WHAT TO WORK ON => Arrange the lines starting at the one containing "Viewport: 1568px width, 724px" and ending at the one containing "coord(114,109)" as a Markdown table with the columns No. and Text, numbering each line and omitting blank lines and pictures.

PROVIDED RECORDS =>
** START **

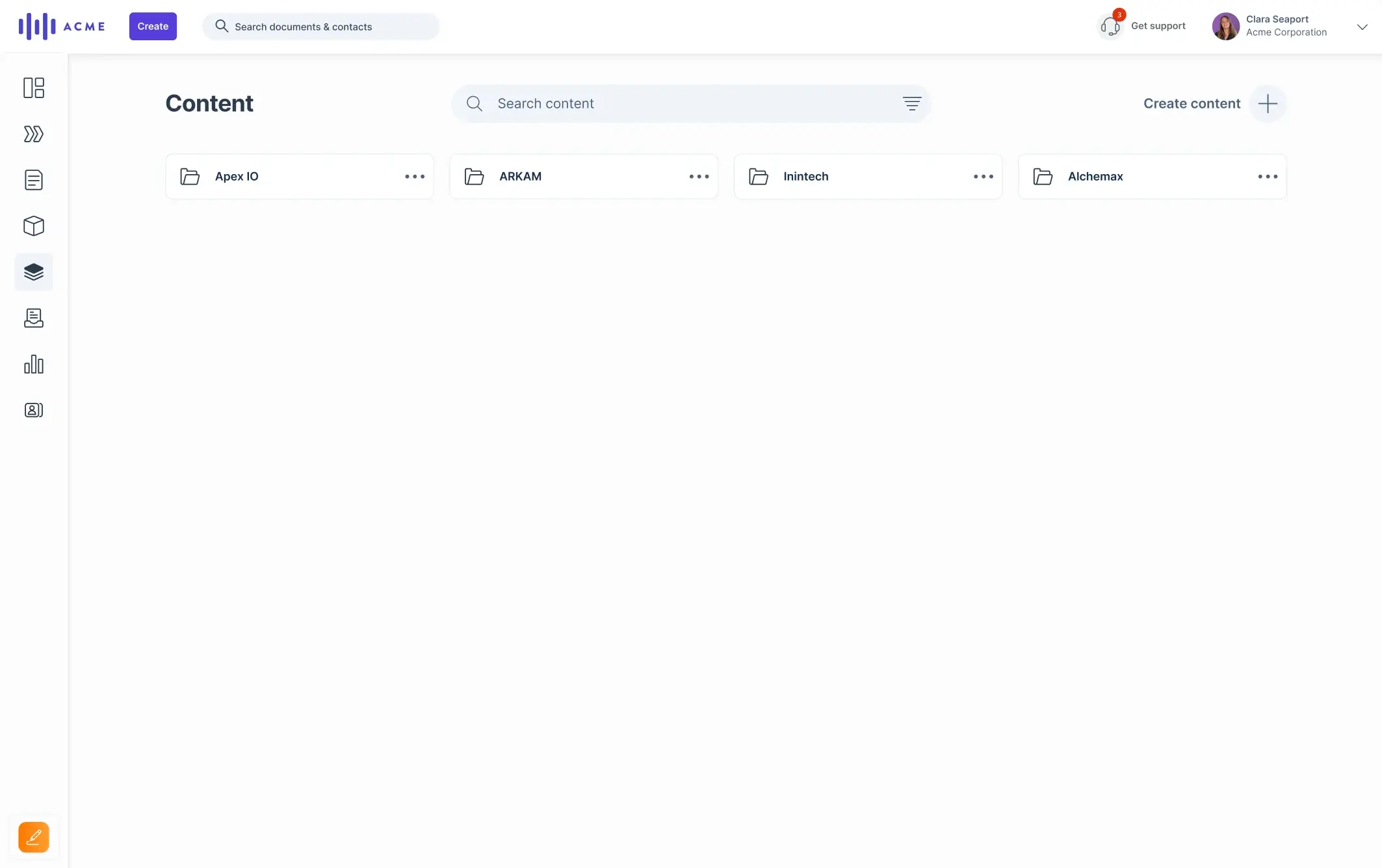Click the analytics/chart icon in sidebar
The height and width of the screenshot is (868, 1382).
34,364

** END **
** START **

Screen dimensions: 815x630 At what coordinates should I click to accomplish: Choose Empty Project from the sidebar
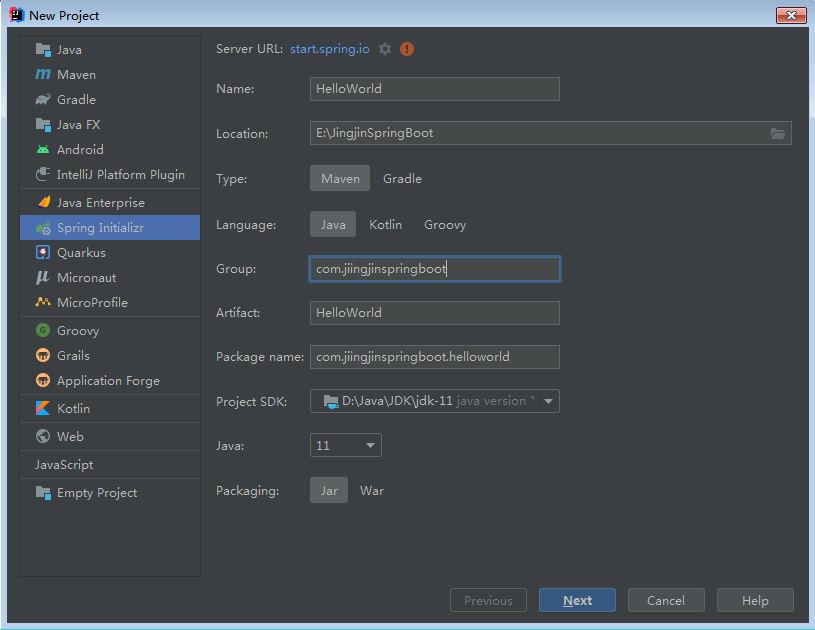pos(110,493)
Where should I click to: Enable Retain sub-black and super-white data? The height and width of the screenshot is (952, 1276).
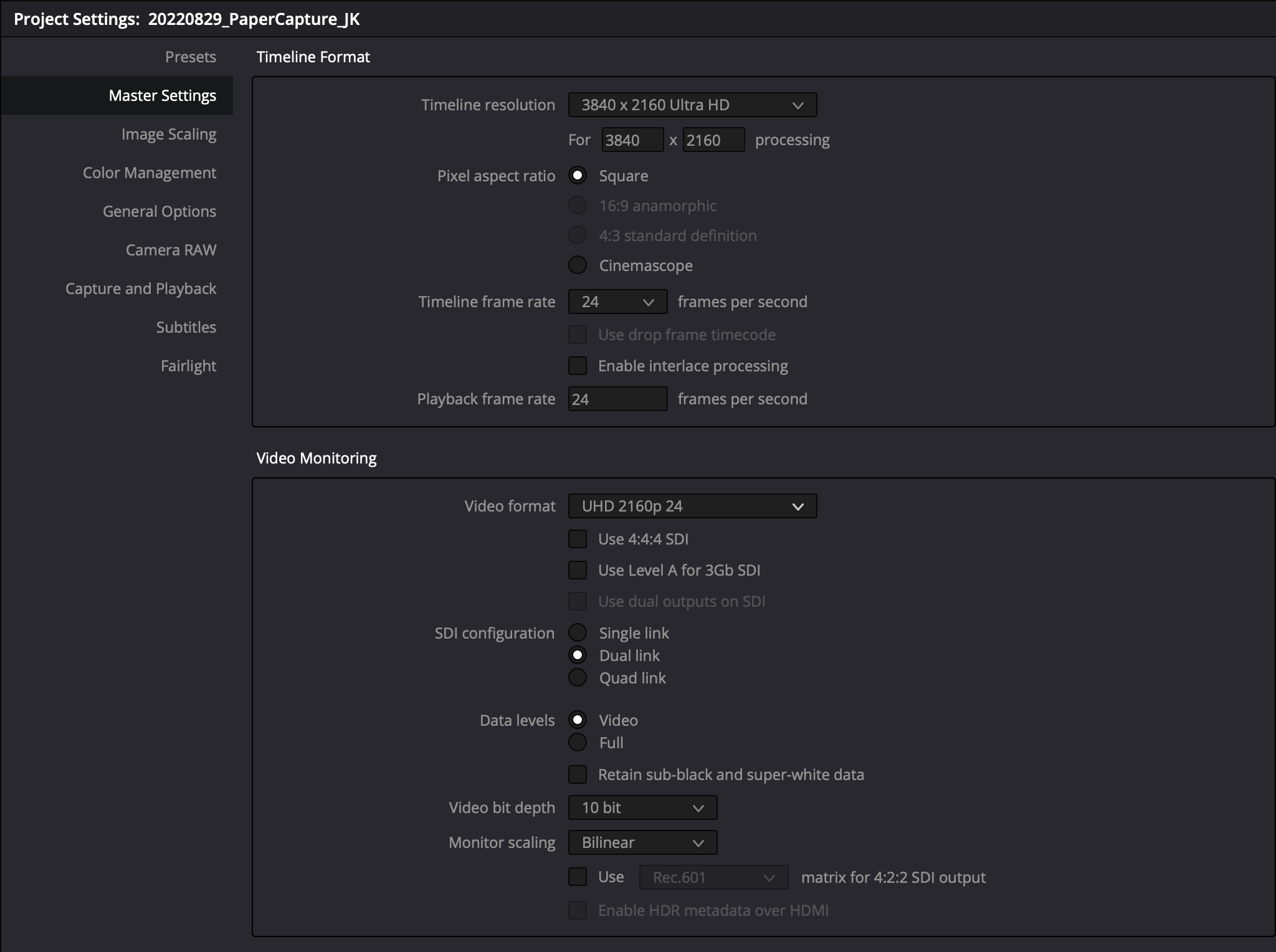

** END **
** START **

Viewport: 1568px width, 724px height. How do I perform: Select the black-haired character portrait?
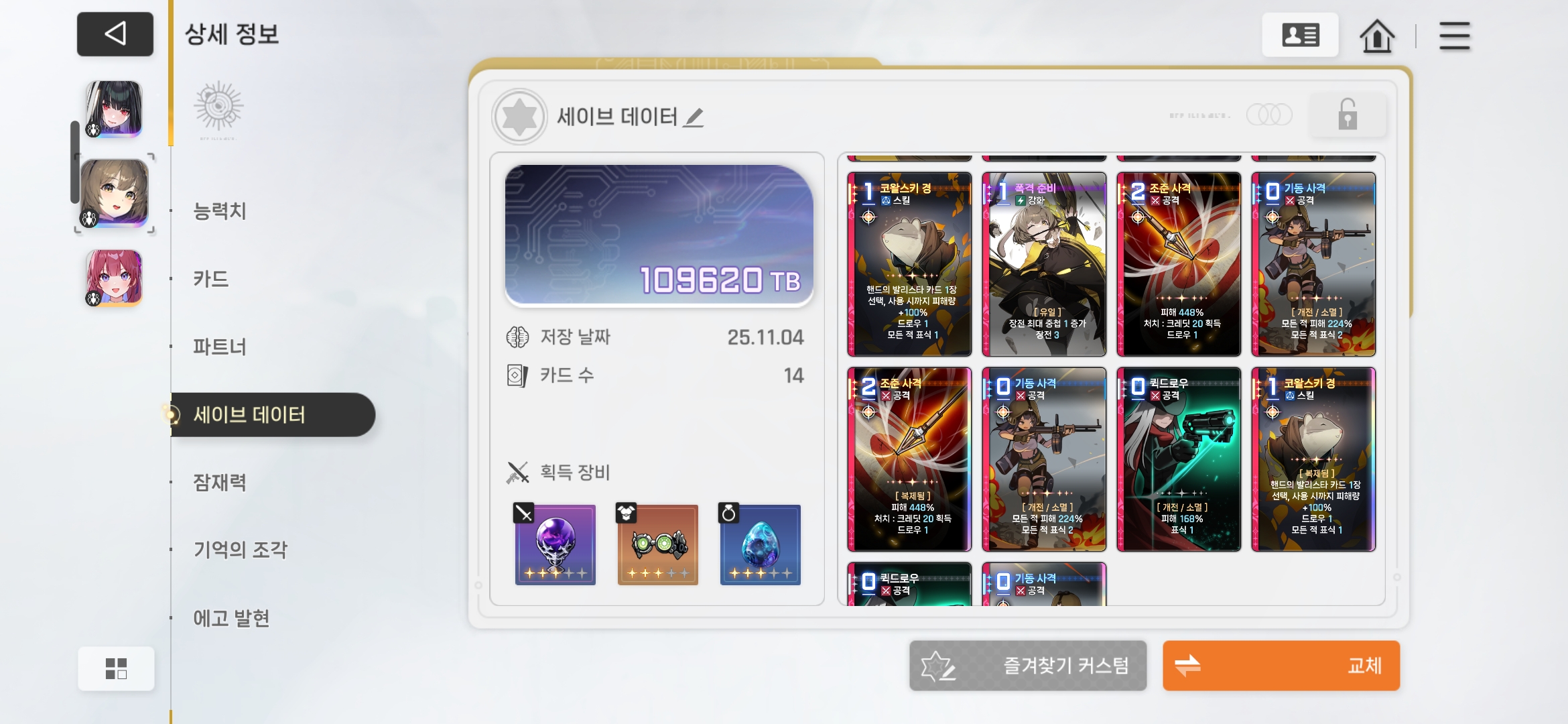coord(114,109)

** END **

TASK SOLUTION =>
| No. | Text |
|---|---|
| 1 | Viewport: 1568px width, 724px height. How do I perform: Select the black-haired character portrait? |
| 2 | coord(114,109) |